Anita Lasker-Wallfisch, Holocaust-Überlebende und Cellistin, feiert am 17. Juli 2025 ihren 100. Geburtstag. Sie überlebte das KZ Auschwitz-Birkenau, weil sie im Frauenorchester Cello spielte.
Deportation nach Auschwitz
Im Dezember 1943 wurde die damals 18-Jährige nach Auschwitz-Birkenau deportiert. „Wir wussten von Gaskammern. Ich habe darauf gewartet, vergast zu werden“, erinnerte sie sich. Stattdessen wurde sie Teil des Mädchenorchesters, das Alma Rosé zusammenstellte. „Endlich kommt jemand, der tiefe Noten spielen kann. Das war mein Glück.“
Kindheit in Breslau
Anita Lasker wurde am 17. Juli 1925 in Breslau geboren. Sie wuchs in einer musikalischen jüdischen Familie auf. Ihre Mutter Edith war Violinistin, ihr Vater Dr. Alfons Lasker Anwalt und Notar. Alle drei Schwestern lernten ein Instrument, Anita das Cello.

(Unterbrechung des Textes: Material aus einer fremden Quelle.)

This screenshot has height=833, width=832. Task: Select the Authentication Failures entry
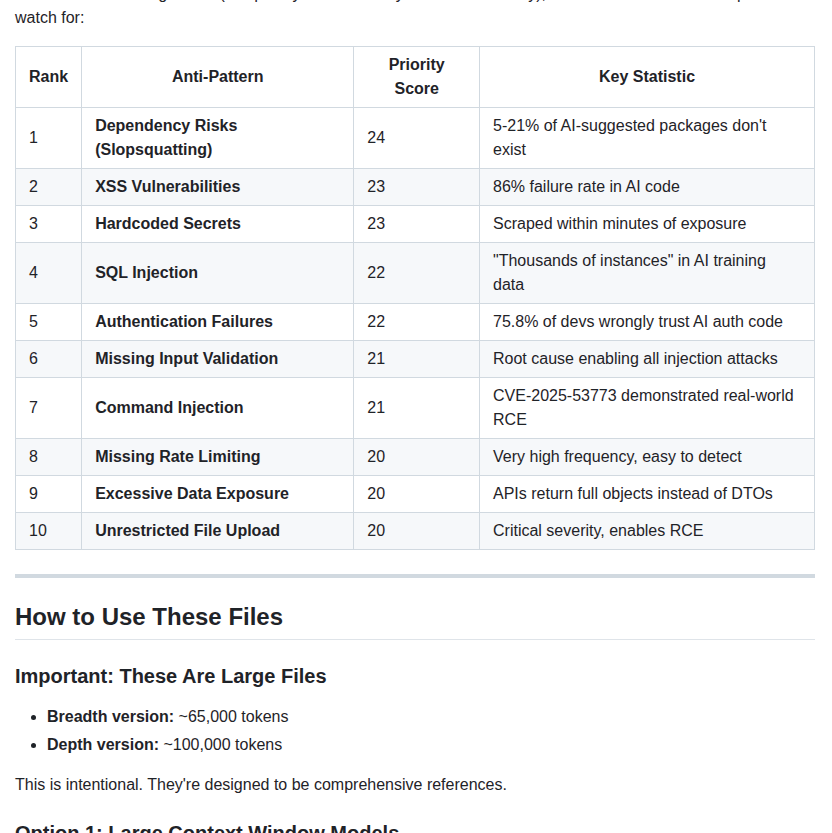coord(184,322)
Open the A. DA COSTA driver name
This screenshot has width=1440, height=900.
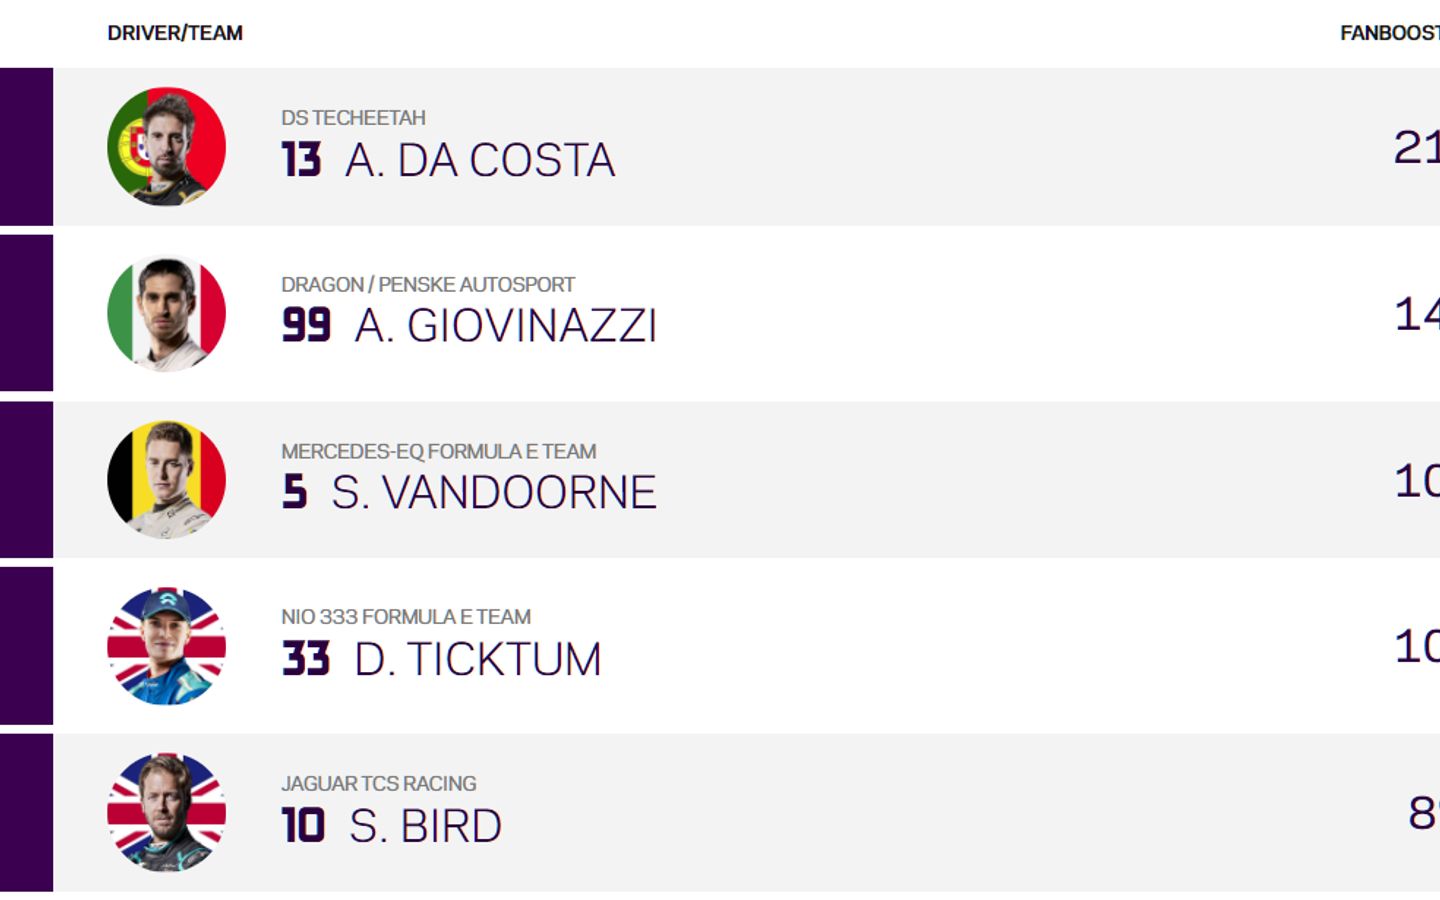pos(480,160)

Mit der Machtübernahme der Nationalsozialisten 1933 wurde der Musikunterricht schwierig. Nach der Reichspogromnacht 1938 kehrte sie nach Breslau zurück. Die Eltern wurden 1942 deportiert und ermordet. Anita und ihre Schwester Renate kamen ins Waisenhaus, später in eine Papierfabrik zur Zwangsarbeit.
Leben im KZ
Ende 1943 wurden die Schwestern nach Auschwitz deportiert. Das Orchester spielte Märsche und zur Unterhaltung der SS. „Wir konnten alles sehen, wie die Menschen in Rauch verwandelt wurden“, berichtete Lasker-Wallfisch 2018 vor dem Bundestag. „Solange sie dieses Orchester wollten, wäre es dumm gewesen, uns ins Gas zu schicken.“
Im Herbst 1944 kamen sie ins KZ Bergen-Belsen. Einen Tag nach der Befreiung am 15. April 1945 berichtete sie im BBC-Programm über die Gräuel. Sie sagte aus, dass die Gaskammern nicht Schritt halten konnten und Menschen bei lebendigem Leib verbrannt wurden.
Neuanfang in England
1946 erhielten die Schwestern die Einreiseerlaubnis nach England. Anita studierte an der Guild Hall School of Music und war 1949 Gründungsmitglied des English Chamber Orchestra. 1951 wurde sie britische Staatsbürgerin, 1952 heiratete sie den Pianisten Peter Wallfisch. Ihre Kinder Raphael und Maya sowie mehrere Enkel wurden ebenfalls Musiker.
Zeitzeugin und Buchautorin
Lange schwieg sie über ihre Erlebnisse. Erst Ende der 1980er Jahre übergab sie ihre Erinnerungen an die Kinder. Das Buch „Ihr sollt die Wahrheit erben“ wurde ein Welterfolg. Seit 1994 reist sie nach Deutschland und spricht vor Jugendlichen. „Ich fühle die Verantwortung den Menschen gegenüber, die nicht überlebt haben.“
2015 war sie beim Besuch der britischen Königin in Bergen-Belsen dabei. 2019 erhielt sie den Deutschen Nationalpreis. „Der Musik verdanke ich, dass ich hier bin“, sagte sie. Zu ihrem 100. Geburtstag besuchte König Charles sie persönlich.